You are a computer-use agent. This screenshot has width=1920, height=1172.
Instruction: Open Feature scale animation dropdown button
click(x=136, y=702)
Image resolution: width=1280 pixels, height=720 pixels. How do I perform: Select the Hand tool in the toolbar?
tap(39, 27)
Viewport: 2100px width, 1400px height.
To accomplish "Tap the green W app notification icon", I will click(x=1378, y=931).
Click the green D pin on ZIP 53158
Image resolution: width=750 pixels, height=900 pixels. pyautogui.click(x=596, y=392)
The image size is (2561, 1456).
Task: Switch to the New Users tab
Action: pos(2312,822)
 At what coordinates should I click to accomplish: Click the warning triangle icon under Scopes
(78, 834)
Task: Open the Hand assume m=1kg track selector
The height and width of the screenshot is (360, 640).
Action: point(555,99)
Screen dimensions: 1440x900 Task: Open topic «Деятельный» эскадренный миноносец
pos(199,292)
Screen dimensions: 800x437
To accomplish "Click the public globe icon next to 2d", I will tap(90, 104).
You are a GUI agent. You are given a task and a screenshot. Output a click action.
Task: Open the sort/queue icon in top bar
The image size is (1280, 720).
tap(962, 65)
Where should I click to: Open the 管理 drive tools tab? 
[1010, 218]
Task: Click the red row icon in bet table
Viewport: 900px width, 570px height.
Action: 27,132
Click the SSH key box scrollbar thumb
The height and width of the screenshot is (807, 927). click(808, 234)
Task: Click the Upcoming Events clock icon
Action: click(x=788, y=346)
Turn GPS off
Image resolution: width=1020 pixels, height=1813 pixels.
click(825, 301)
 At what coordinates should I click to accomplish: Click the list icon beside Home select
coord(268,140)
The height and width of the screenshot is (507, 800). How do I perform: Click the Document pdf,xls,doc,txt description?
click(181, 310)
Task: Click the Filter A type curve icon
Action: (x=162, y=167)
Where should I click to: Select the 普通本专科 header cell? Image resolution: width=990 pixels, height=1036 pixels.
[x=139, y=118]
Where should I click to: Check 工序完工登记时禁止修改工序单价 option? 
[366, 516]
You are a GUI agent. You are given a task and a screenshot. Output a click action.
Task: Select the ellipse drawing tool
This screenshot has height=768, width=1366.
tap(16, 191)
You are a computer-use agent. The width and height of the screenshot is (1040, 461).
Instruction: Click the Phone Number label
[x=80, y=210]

::::

WHAT YOU HAVE TO DO:
Can you reproduce all of the records above with "GUI agent" swapped out for "desktop assistant" and nothing else altered?

IN RESPONSE:
You are a computer-use agent. This screenshot has width=1920, height=1172.
Instruction: Open Feature scale animation dropdown button
click(x=136, y=702)
Image resolution: width=1280 pixels, height=720 pixels. How do I perform: Select the Hand tool in the toolbar?
tap(39, 27)
Viewport: 2100px width, 1400px height.
To accomplish "Tap the green W app notification icon", I will click(x=1378, y=931).
Click the green D pin on ZIP 53158
Image resolution: width=750 pixels, height=900 pixels. pyautogui.click(x=596, y=392)
The image size is (2561, 1456).
Task: Switch to the New Users tab
Action: pos(2312,822)
 At what coordinates should I click to accomplish: Click the warning triangle icon under Scopes
(78, 834)
Task: Open the Hand assume m=1kg track selector
The height and width of the screenshot is (360, 640).
Action: point(555,99)
Screen dimensions: 1440x900 Task: Open topic «Деятельный» эскадренный миноносец
pos(199,292)
Screen dimensions: 800x437
To accomplish "Click the public globe icon next to 2d", I will tap(90, 104).
You are a desktop assistant. You are given a task and a screenshot. Output a click action.
Task: Open the sort/queue icon in top bar
The image size is (1280, 720).
tap(962, 65)
Where should I click to: Open the 管理 drive tools tab? 
[1010, 218]
Task: Click the red row icon in bet table
Viewport: 900px width, 570px height.
Action: 27,132
Click the SSH key box scrollbar thumb
The height and width of the screenshot is (807, 927). click(808, 234)
Task: Click the Upcoming Events clock icon
Action: click(x=788, y=346)
Turn GPS off
Image resolution: width=1020 pixels, height=1813 pixels.
click(825, 301)
 At what coordinates should I click to accomplish: Click the list icon beside Home select
coord(268,140)
The height and width of the screenshot is (507, 800). How do I perform: Click the Document pdf,xls,doc,txt description?
click(181, 310)
Task: Click the Filter A type curve icon
Action: (x=162, y=167)
Where should I click to: Select the 普通本专科 header cell? Image resolution: width=990 pixels, height=1036 pixels.
[x=139, y=118]
Where should I click to: Check 工序完工登记时禁止修改工序单价 option? 
[366, 516]
You are a desktop assistant. You are given a task and a screenshot. Output a click action.
Task: Select the ellipse drawing tool
This screenshot has height=768, width=1366.
tap(16, 191)
You are a computer-use agent. The width and height of the screenshot is (1040, 461).
Instruction: Click the Phone Number label
[x=80, y=210]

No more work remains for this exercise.